Exercise instructions:
Take the line containing "Click the envelope icon before email" and every line after it to the end of the records, and copy them exactly, excluding pictures.
[Opening Records for this exercise section]
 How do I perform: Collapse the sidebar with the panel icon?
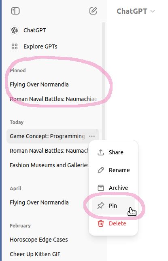pyautogui.click(x=15, y=11)
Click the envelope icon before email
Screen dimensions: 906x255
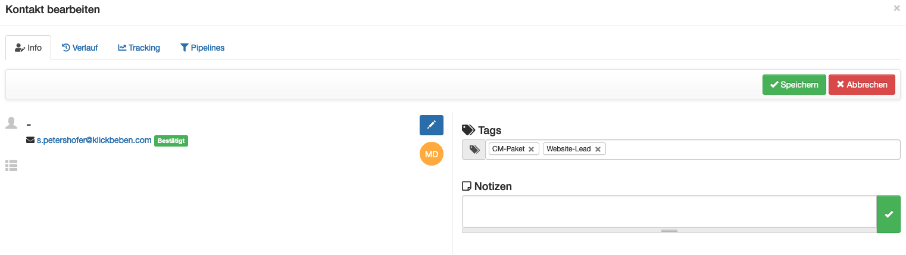[x=30, y=141]
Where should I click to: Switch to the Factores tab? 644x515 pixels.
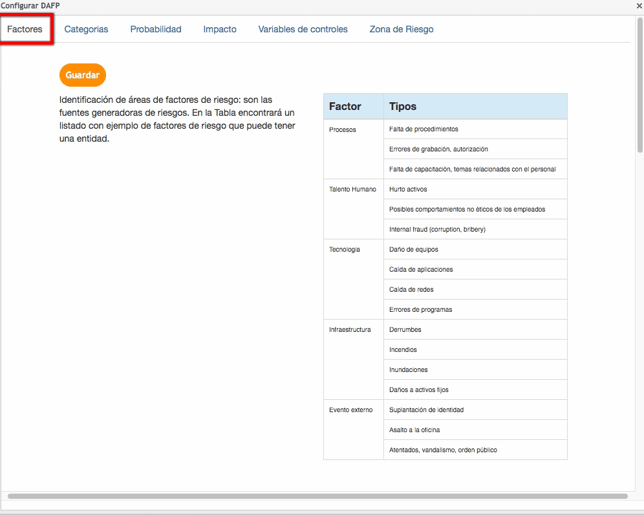pyautogui.click(x=25, y=29)
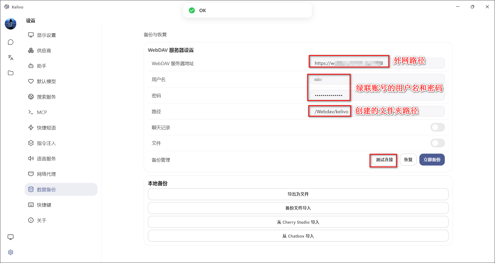This screenshot has width=495, height=263.
Task: Focus the WebDAV 服务器地址 input field
Action: pyautogui.click(x=377, y=63)
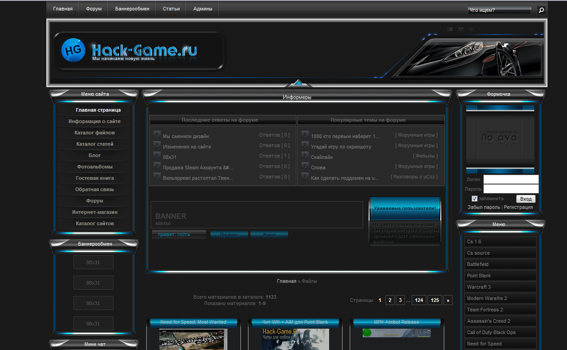Click the "Вход" login button
The width and height of the screenshot is (567, 350).
pos(526,199)
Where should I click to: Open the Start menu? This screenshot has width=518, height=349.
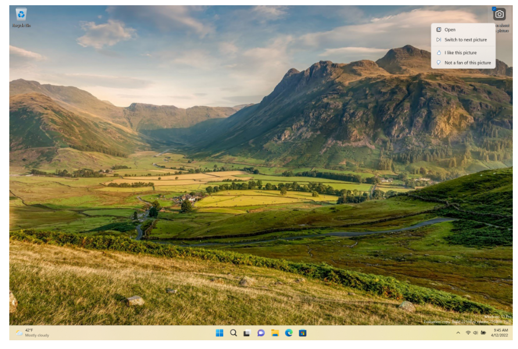[219, 333]
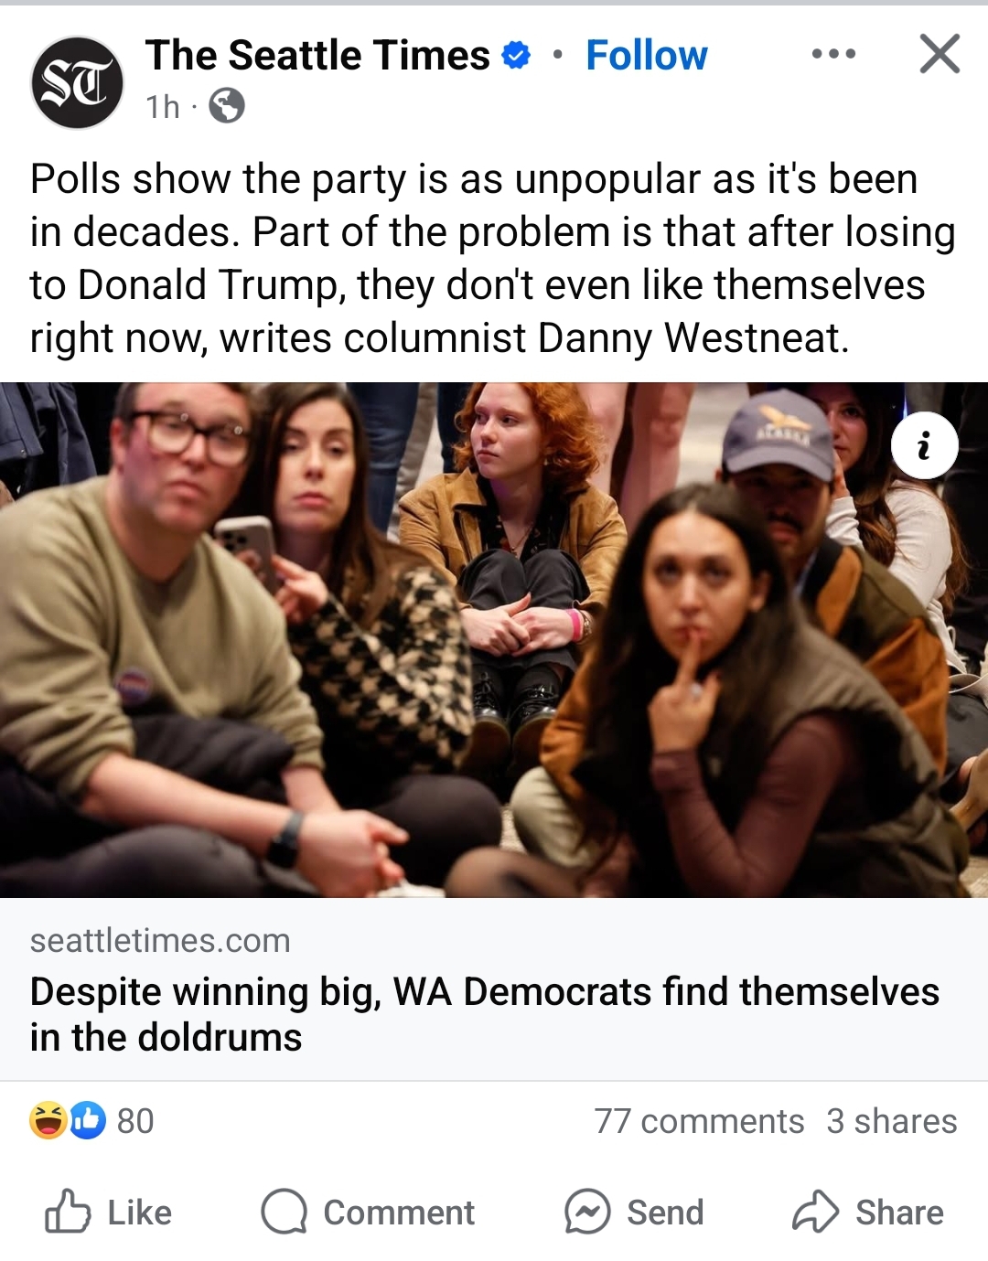
Task: Follow The Seattle Times page
Action: tap(647, 56)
[Closing Records for this exercise section]
Exercise output:
Click the envelope icon before email
Screen dimensions: 906x255
[x=30, y=141]
Where should I click to: Switch to the Factores tab? 644x515 pixels.
pyautogui.click(x=25, y=29)
This screenshot has width=495, height=263.
Task: Focus the WebDAV 服务器地址 input field
Action: pyautogui.click(x=377, y=63)
Click the "Вход" login button
The width and height of the screenshot is (567, 350).
pos(526,199)
Where should I click to: Open the Start menu? This screenshot has width=518, height=349.
[219, 333]
Task: Follow The Seattle Times page
Action: tap(647, 56)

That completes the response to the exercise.